I will accept that it's a good idea when I see evidence of an obesity intervention that proves to be successful (especially in the long term), as yet I haven't seen one. If you actually told them the scientific facts about weight loss in this course you'd be telling them that less than .0009% of obese people that try and become normal weight fail to do so in the long term, that twin and adoption studies show that by far the most powerful determinant of body size is your genes. It would tell them that science doesn't actually have empirically proven methods for safe, lasting and significant weight loss and that these people are basically on their own and got to figure it out themselves.
http://hyper.ahajournals.org/cgi/content/full/51/6/1426
When you wage a war on obesity and 95% of them fail to acheive weight loss (and science can't even tell them how to anyway), then ultimately you're just waging a war on the obese.
The problem with obesity is that, once you are obese, it's becomes EXTREMELY hard to lose it. In fact, prevention really is the only real great strategy. Once a body produces fat cells, those cells never go away again. If someone who is obese wants to become healthy again, they must make CONSISTENT lifestyle and diet changes, and maintain them. That's hugely difficult. But that's what people need to understand; that's where the education would be. It's better to do that at a BMI closer to 30 than over that, because once you start getting much higher than that it gets more and more difficult.
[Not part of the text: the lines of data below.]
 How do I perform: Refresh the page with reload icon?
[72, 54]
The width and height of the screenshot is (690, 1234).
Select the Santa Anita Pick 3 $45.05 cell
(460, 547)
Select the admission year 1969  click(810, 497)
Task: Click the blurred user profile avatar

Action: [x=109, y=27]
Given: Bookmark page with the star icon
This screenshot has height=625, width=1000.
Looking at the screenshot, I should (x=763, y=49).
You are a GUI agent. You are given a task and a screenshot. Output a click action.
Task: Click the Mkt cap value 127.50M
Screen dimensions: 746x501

As for the genetic side of it -- there'd have to be some sort of mass genetic mutation to create such a strong insurgence of obesity in only one generation. Genetics do play a part, but they are not an excuse. There are those that literally can't help it; that's not the majority, though, and people do need to take responsibility for that. Genetics is a factor; it is not often the cause.
I've seen skinny friends and family destroy their health too, it's not something exclusive to fat people.
No, it's not. They should take care of themselves too. The problem at hand, though, is the much more wide-spread problem of obesity.
Well I believe as adults it should be a choice.
It is a choice. Lifestyle will be a choice before and after. However, if they are attending the university on their own free will, they are subject to its requirements. That, in itself, is a choice.
BMI itself is only a probability, or more accurately a possibility of health problems, a slightly greater possibility than the possibility that skinny people will have health problems but still not a probability that they will have health problems.
The greatest causes of death of people in the United States are heart disease, cancer, stroke, and in place 6, diabetes. Obesity
greatly increases the risk for all or most of these.
Yes they are at greater risk for some things, so are poor people, stressed people, very tall people and short people, so are minorities and people of low social status, that doesn't give us license to start trying to make decisions for them. The assumptions that bother me is that we assume that just because someone is fat then they're not eating well, not exercising and are uneducated about health. You can eat healthy and exercise often and still be fat. I think it's insulting to assume otherwise. After bariatric surgery an obese person can be eating only 700 calories a day and still be maintaining an obese body size, how low do you want these people to go?
It's not common for someone who is eating well and exercising to become obese, unless there is a physiological disorder of some sort. If someone is a bit overweight or even moderately overweight, this might be the case. However, that is not normal for obese individuals, unless they started these programs after becoming obese. These things do increase the health of the individual, but risks are still present.
And most people do go down in size with such a surgery. Two of my aunts have done so successfully.